Masitoh (2015) mengemukakan karakteristik cara belajar anak usia dini sebagai berikut:

1. Anak belajar melalui bermain

Ciri-ciri dalam kegiatan belajar anak usia dini adalah belajar melalui kegiatan bermain, karena bermain merupakan sarana belajar anak usia dini . Bodrova & Leong mengemukakan bahwa melalui bermain, anak usia dini dapat meningkatkan kemampuan mental dan sosial bagi anak. Bermain adalah suatu aktivitas yang langsung dan spontan yang dilakukan seorang anak bersama orang lain atau dengan menggunakan benda-benda di sekitarnya dengan senang, sukarela, imajinatif, dan dengan menggunakan perasaannya, tangannya atau seluruh anggota tubuhnya

2. Anak-anak belajar dengan cara membangun pengetahuannya

Aliran konstruktivisme yang dimotori Piaget dan Vygotsky banyak memberikan kontribusi yang sangat besar terhadap cara belajar anak. Piaget mengemukakan bahwa anak adalah pembangun yang aktif dari pengetahuannya sendiri ketika mereka menyesuaikan pikirannya seperti halnya mereka mengeksplorasi lingkungannya dengan melihat, mendengar, meraba, mencium, merasa dan tumbuh secara kognitif menuju berpikir logis.Selanjutnya Vygotsky mengemukakan bahwa anak membangun pengetahuannya melalui interaksi sosial dan pembelajaran dengan orang dewasa ketika mereka menjembatani pengertian dengan bahasa dan tandatanda atau simbol-simbol dan tumbuh menuju berpikir verbal.
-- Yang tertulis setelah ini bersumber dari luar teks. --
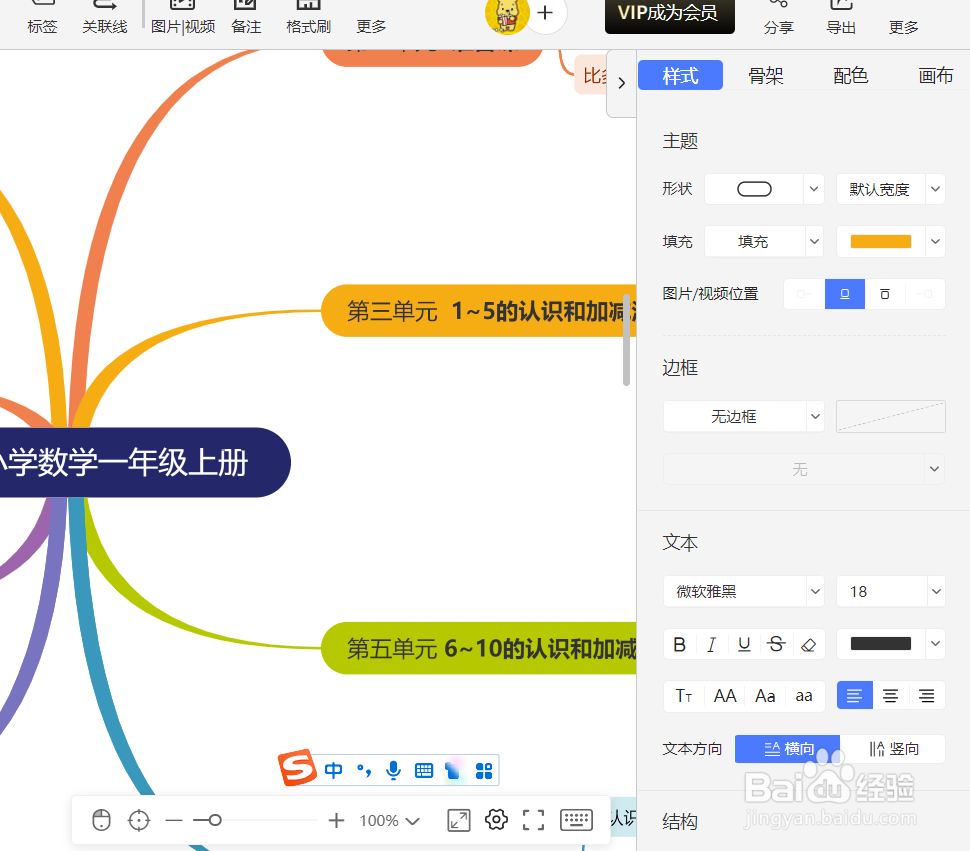Click the yellow fill color swatch
The width and height of the screenshot is (970, 851).
coord(880,241)

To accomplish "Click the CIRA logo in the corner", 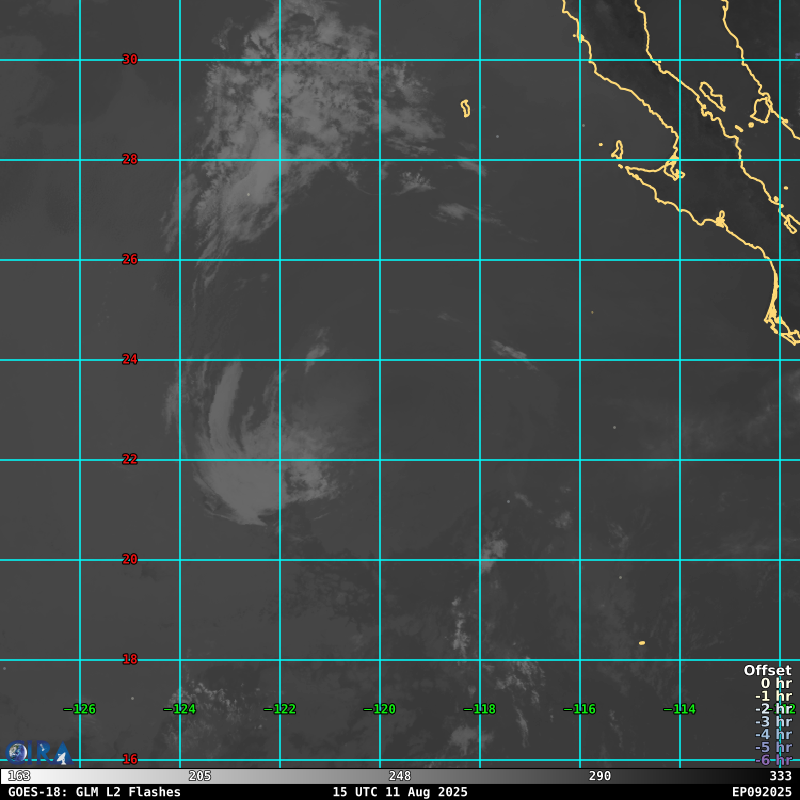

Piaget maupun Vygotsky pada prinsipnya sependapat bahwa anak usia dini membangun pengetahuannya sendiri melalui interaksi dengan lingkungannya. Anak akan merasa senang dalam belajar apabila berada dalam lingkungan yang menyenangkan.

Berdasarkan penjabaran di atas, karakteristik cara belajar anka usia dini sesuai dengan karakteristik perkembangan yang dimiliki anak tersebut. Karakteristik cara belajar anak usia dini tersebut yaitu anak belajar melalui bermain dan anak belajar dengan cara membangun pengetahuannya berdasarkan minatnya dan dengan cara menjalin kerja sama dengan orang dewasa dan dengan anak lainnya dalam berinteraksi dengan lingkungannya melalui eksplorasi dan manipulasi. Karakteristik cara belajar anak usia dini di atas dapat dijadikan kriteria penting dalam pemilihan strategi pembelajaran yang akan dilakukan guru dalam proses pengajaran atau kegiatan belajar mengajar sehingga belajar anak akan dapat terlaksana secara bermakna, aman, nyaman, menyenangkan dan tanpa paksaan atau berdasarkan kemauan sendiri dari diri anak tersebut.